Бегущий, который воображал или знал такие странные вещи, не знал многих более простых вещей. Он не знал, кем он был или куда направлялся. Его эмоции были не настолько интенсивны, как мог ожидать Дэвид.

Дэвиду пришло в голову, что бегущий мог не полностью владеть своими способностями, так как направлялся кем-то другим, и он гадал, кто, кроме него, может присутствовать в сознании этого ущербного орудия. Возможно, это была ещё одна выдумка загадочных ангелов, непонятная простым людям.

Повернув за угол на перекрестке, бегущий поскользнулся и едва не упал, но восстановил равновесие, схватившись за стену, и бросился вперед, получив даже дополнительный импульс к движению. Монстры, преследующие его, не могли бы увидеть его оплошность, даже если бы имели глаза, — но он не сомневался, что они поняли бы, какому риску он подвергся, если были способны к познанию.

Дэвид старался напоминать себе, что преследователи лишь духи, образы без массы и плотности, но в этом не было ничего успокаивающего для человека, который так много знал о внешнем облике и реальности, как он. Он знал, что сейчас сам является призраком, несмотря на его материальность, и он знал, насколько ненадежен реальный мир.

Человек начал оглядываться, словно в поисках определенного переулка. В сознании Дэвида возник огражденный двор. Картинка пришла не из сознания человека, он получил её откуда-то извне. Вместе с изображением двора пришла информация о том, что двор был тупиком и что, свернув в этот двор, он запрет себя. Но одновременно явилось и четкое понимание: он не может бежать дальше и не должен пытаться, у него есть определенное задание, которое следует выполнить. Он не смог бы убежать от призрачных волков, если бы они не позволили ему убежать. Если они собирались загнать его в ловушку и убить, он не мог избежать своей судьбы.

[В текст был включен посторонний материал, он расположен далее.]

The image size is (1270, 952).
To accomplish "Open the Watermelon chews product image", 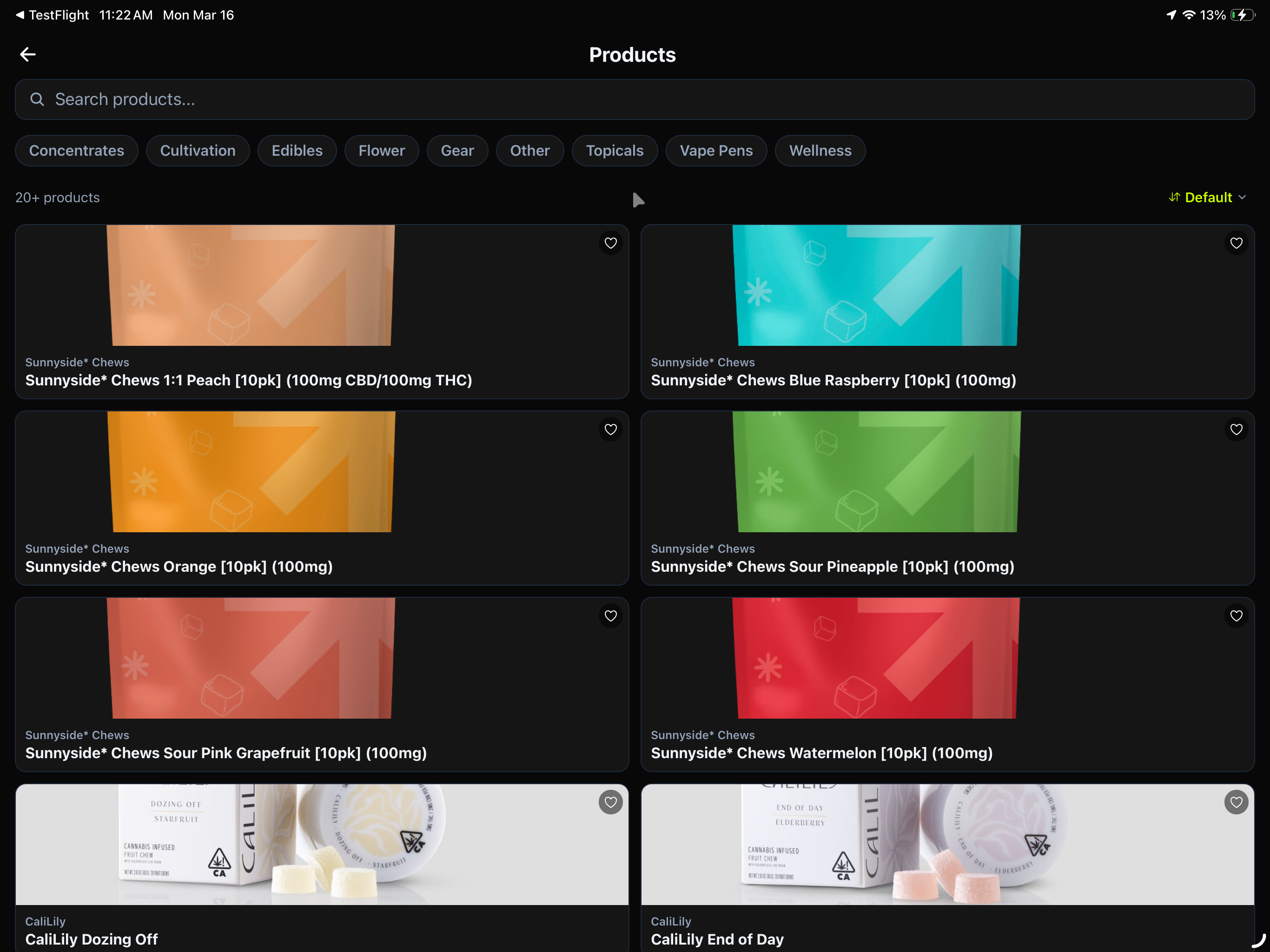I will pos(876,658).
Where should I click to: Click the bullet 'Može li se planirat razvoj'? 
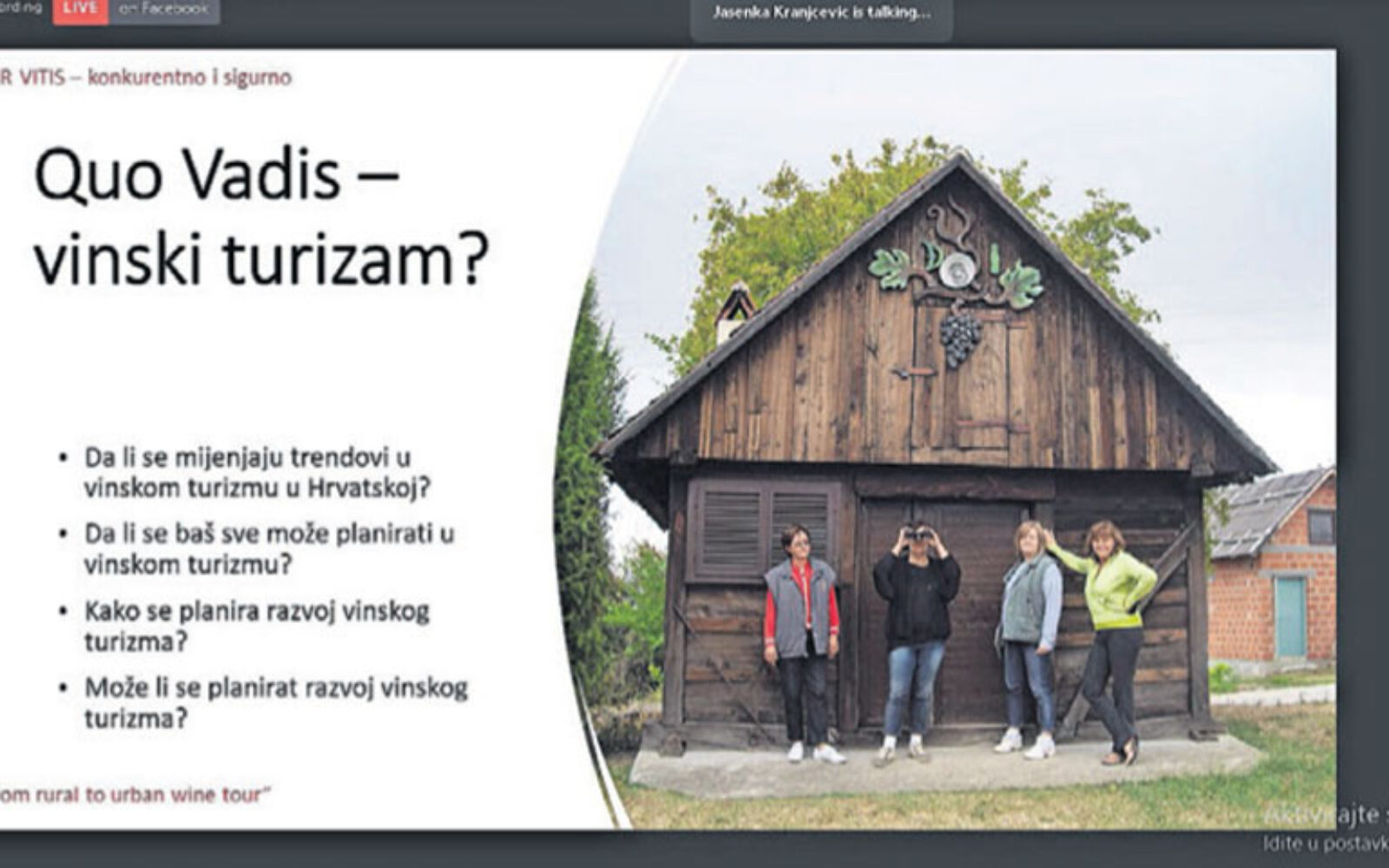(275, 702)
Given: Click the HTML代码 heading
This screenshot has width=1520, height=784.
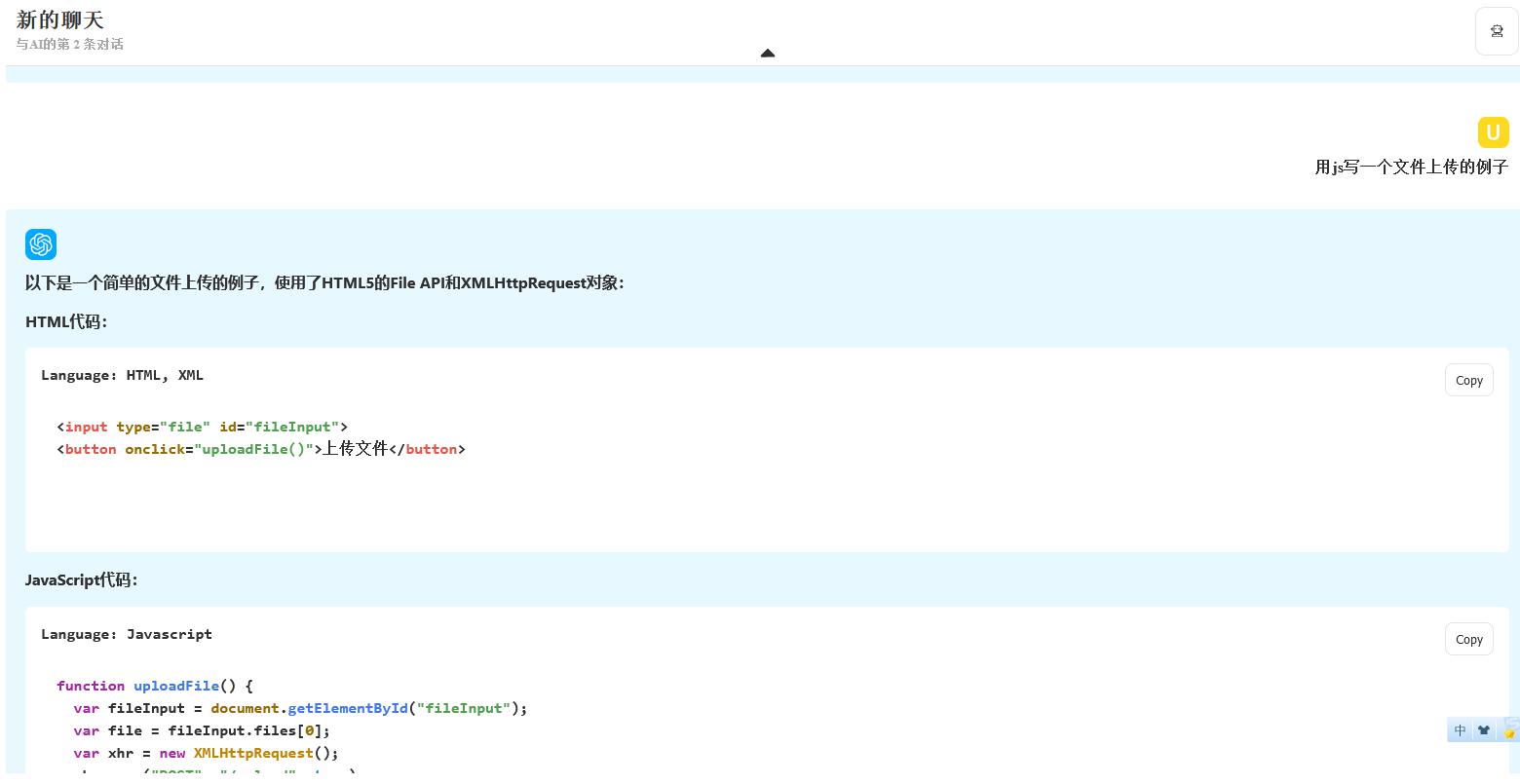Looking at the screenshot, I should (66, 322).
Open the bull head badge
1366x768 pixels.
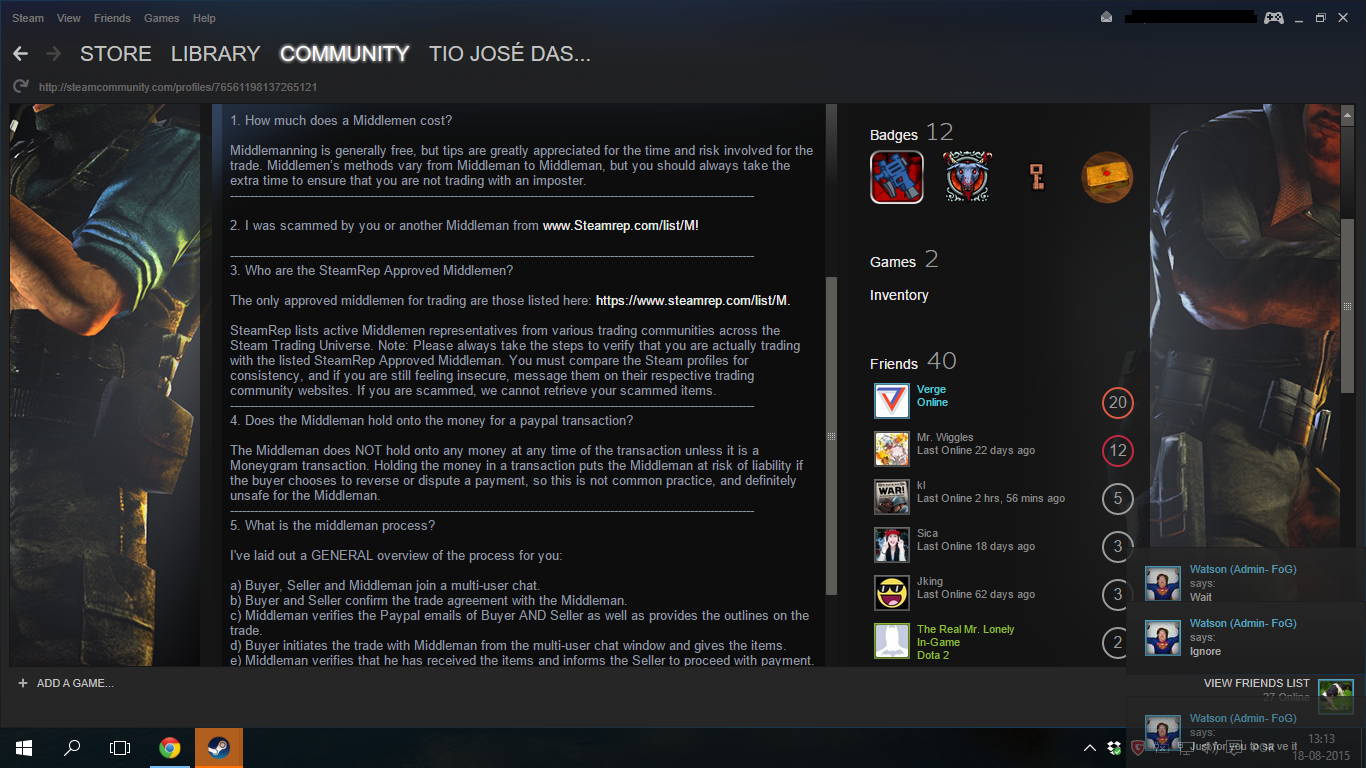point(968,177)
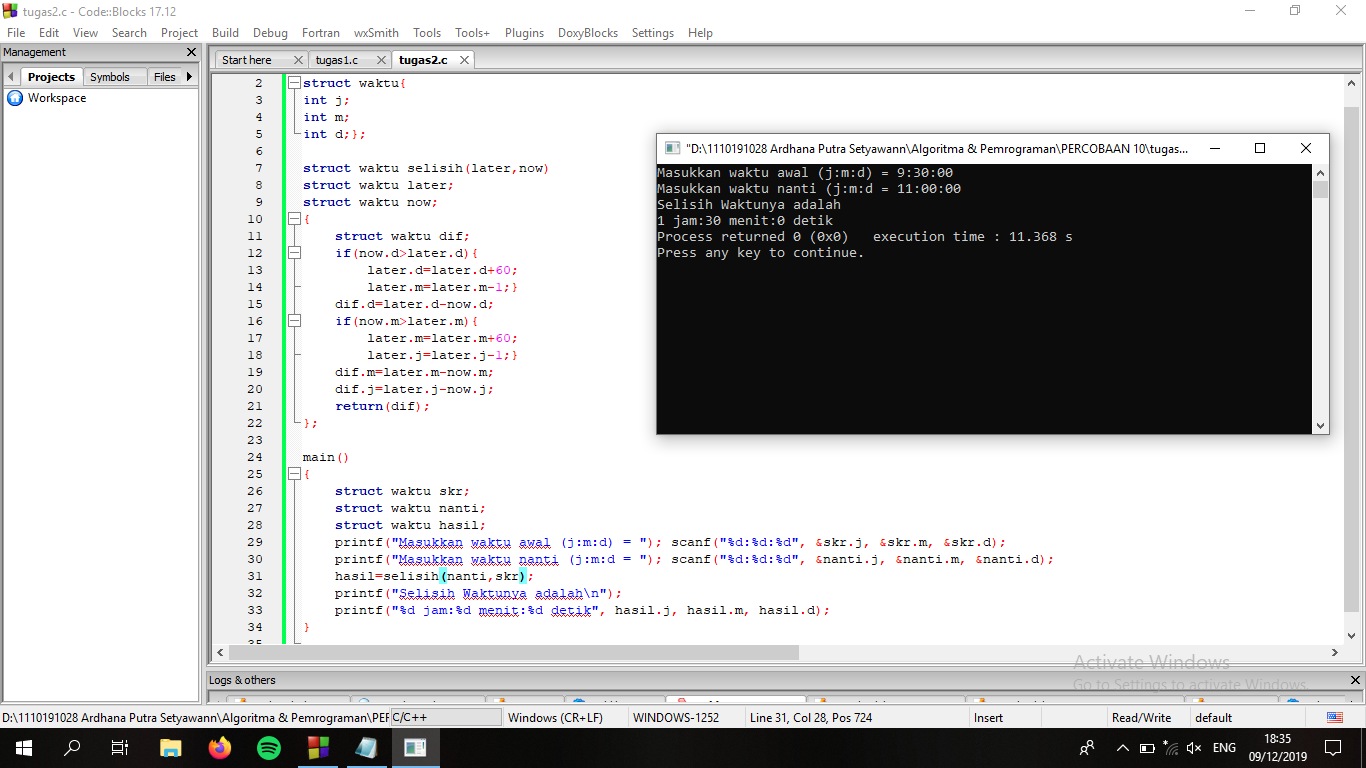Screen dimensions: 1366x768
Task: Close the tugas2.c tab
Action: pyautogui.click(x=464, y=60)
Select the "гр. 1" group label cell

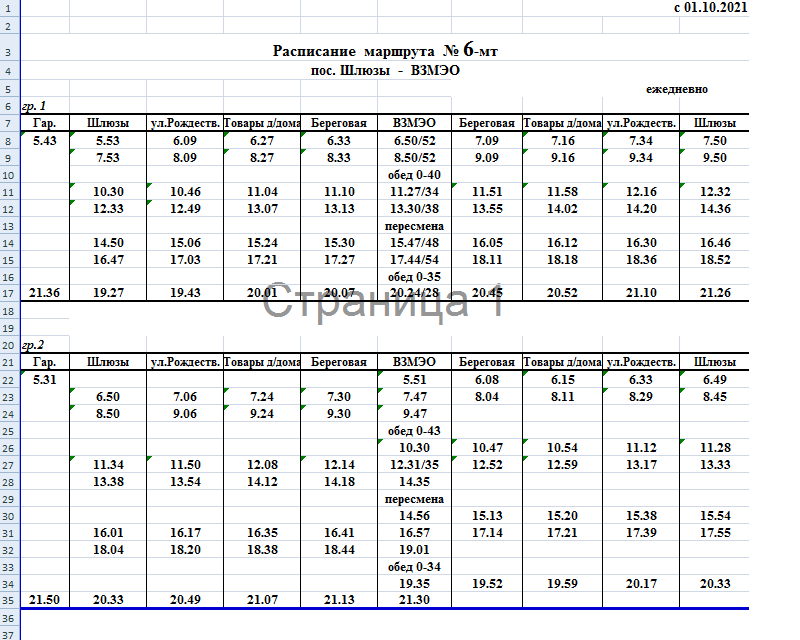[34, 106]
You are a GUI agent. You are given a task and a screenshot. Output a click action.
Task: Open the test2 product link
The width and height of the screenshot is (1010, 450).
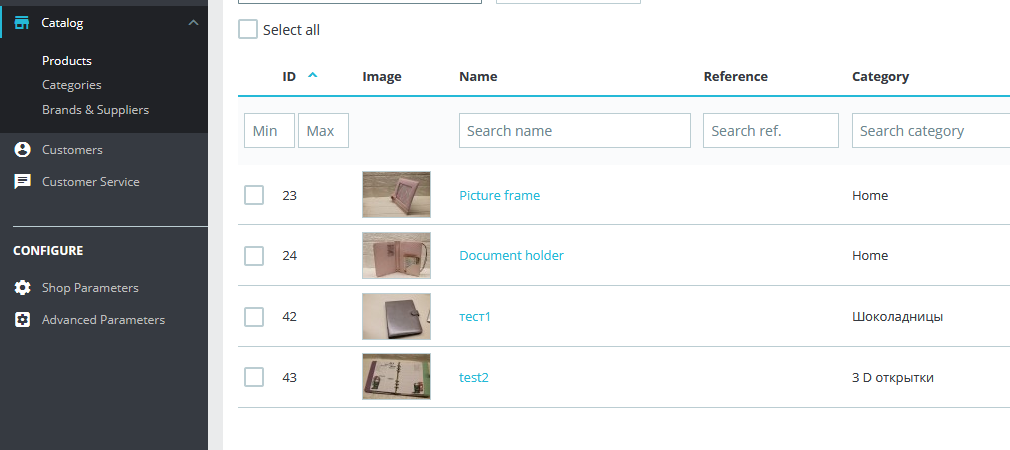pos(473,378)
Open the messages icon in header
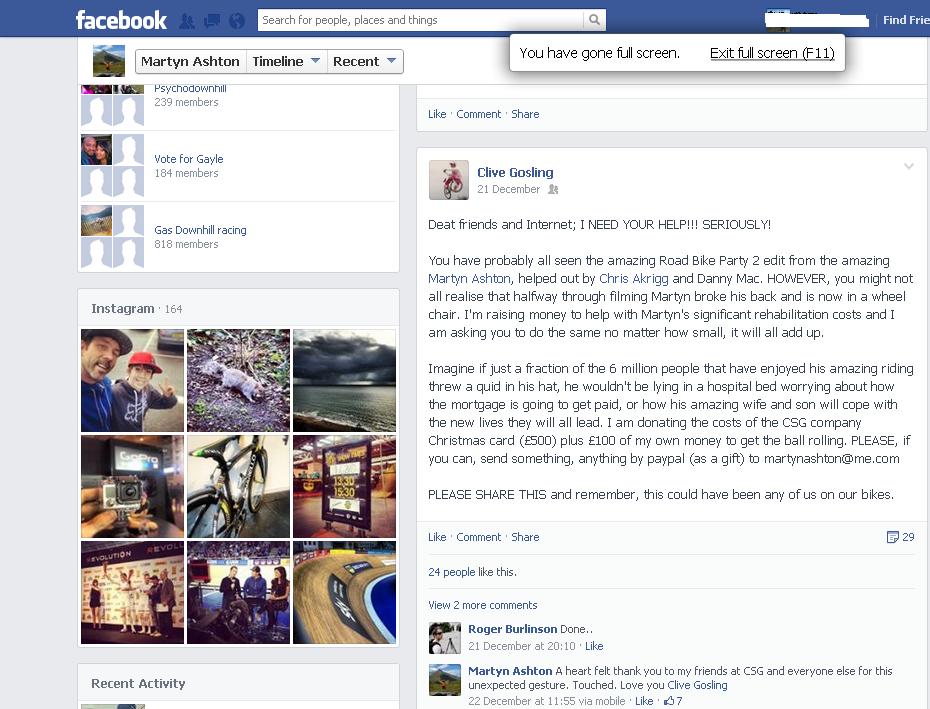Screen dimensions: 930x709 (212, 21)
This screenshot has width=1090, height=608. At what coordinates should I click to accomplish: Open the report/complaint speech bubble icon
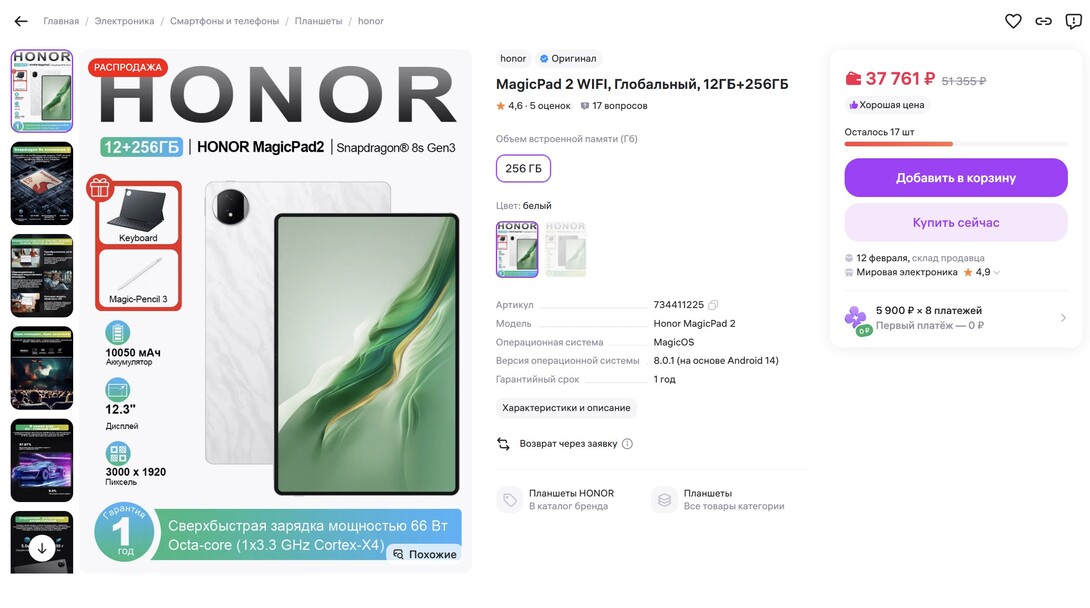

Увидев нужные ворота, бегущий почувствовал прилив сил, но ценой тому была сильная боль, её теперь не удавалось игнорировать. Он уже сорвал дыхание, и болевой шок заставил его хрипло вскрикнуть, но его шаги ускорились, когда он проходил по дороге мимо кареты, запряженной четверкой.

Темные волки, которым не мешал дождь, также ускорили бег. Их глаза блестели как агат, а клыки сверкали неземной белизной. Несмотря на то, что они существовали только в воображении его хозяина, Дэвид почувствовал враждебное давление их темных, мерцающих глаз и угрозу их заостренных зубов.